*ENTRIES SHOWN*
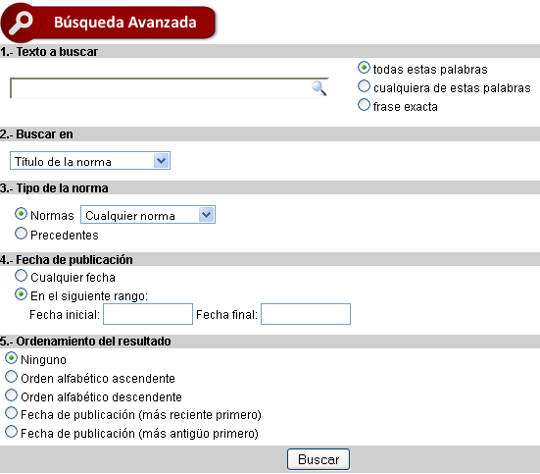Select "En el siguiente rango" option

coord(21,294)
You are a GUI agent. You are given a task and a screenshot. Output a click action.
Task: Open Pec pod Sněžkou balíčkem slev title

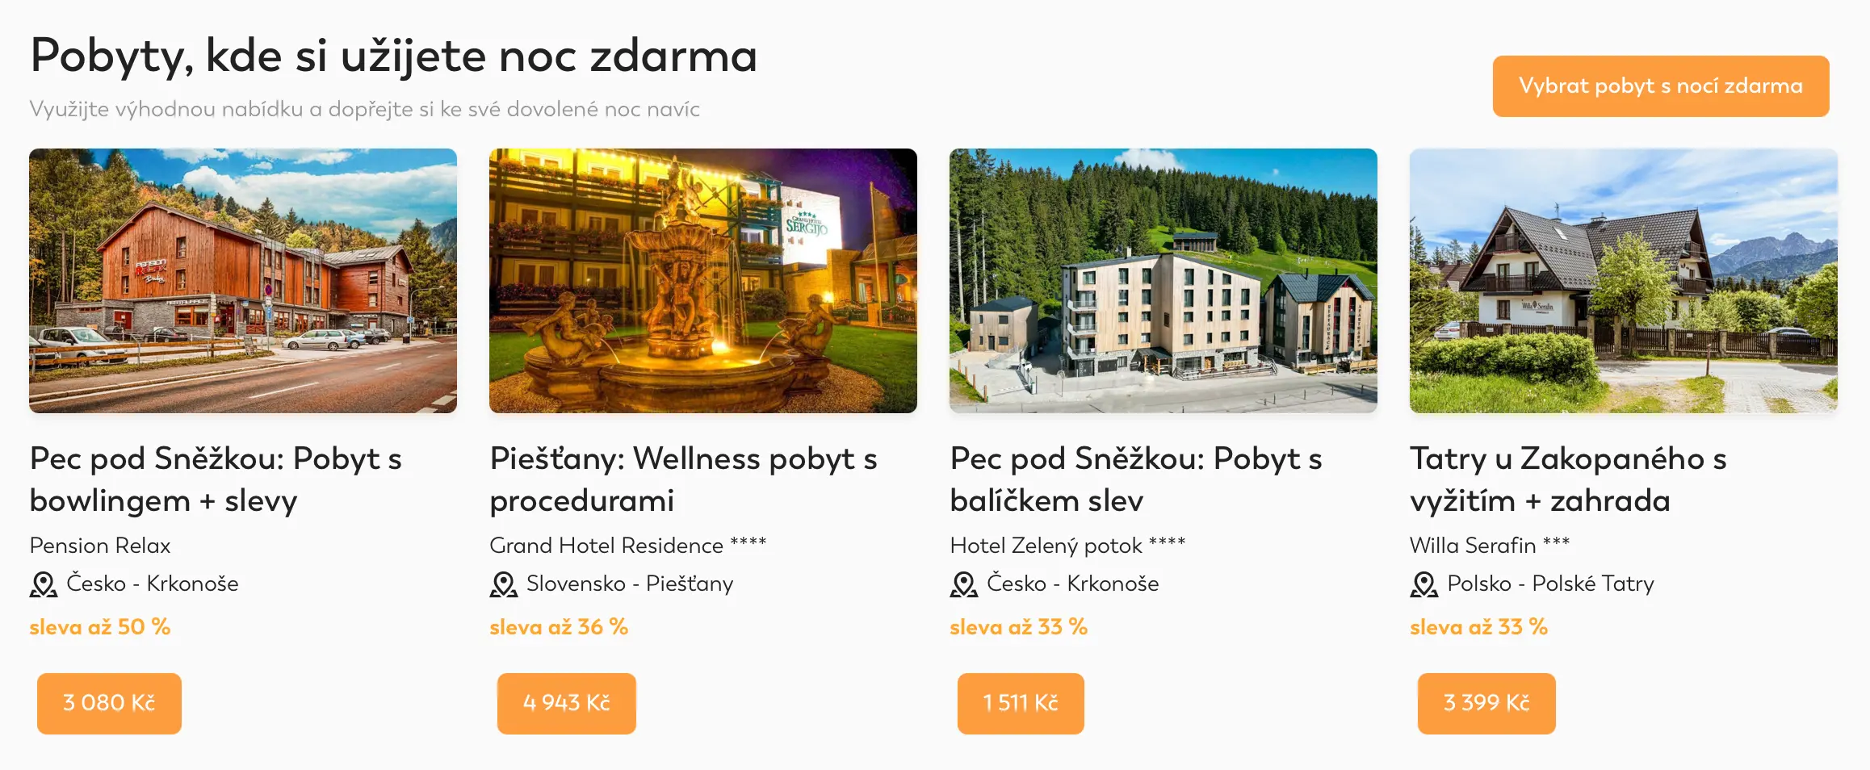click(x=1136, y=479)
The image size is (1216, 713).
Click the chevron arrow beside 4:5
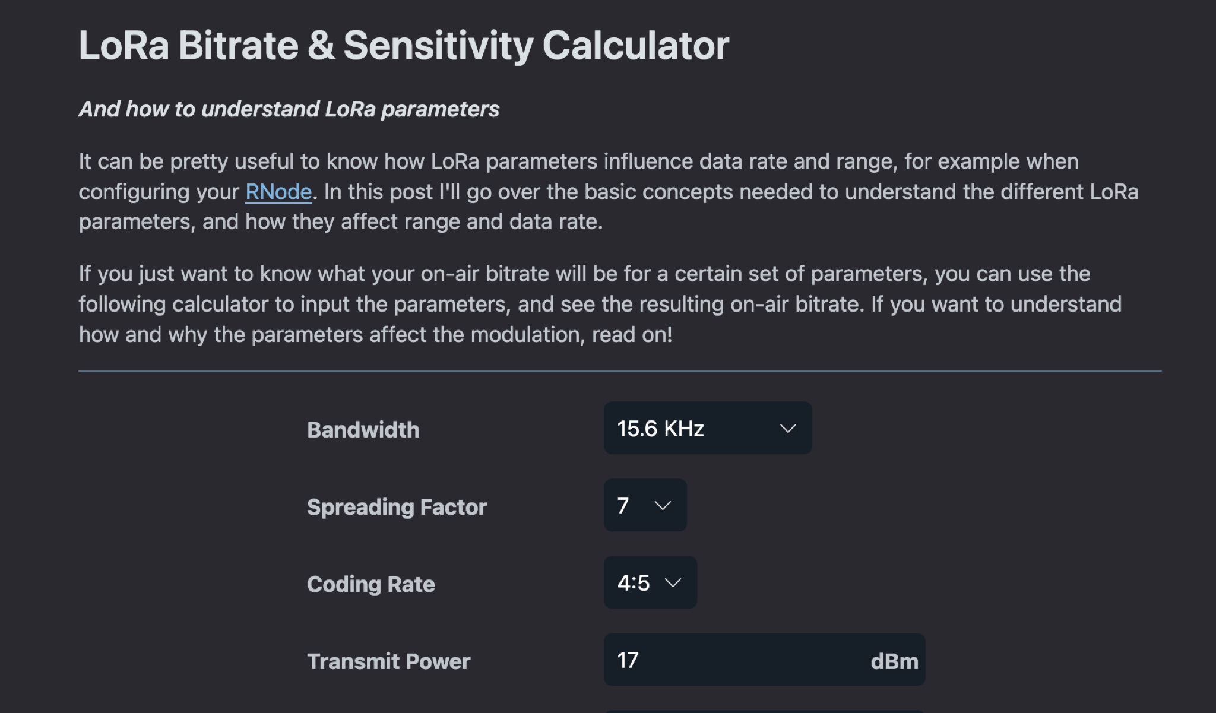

*WHAT YOU SHOULD DO*
From the line with "The image size is (1216, 713)." to the last line above, restate each line word for word, but skip the pictures.

*FINISHED TASK*
The image size is (1216, 713).
Click the chevron arrow beside 4:5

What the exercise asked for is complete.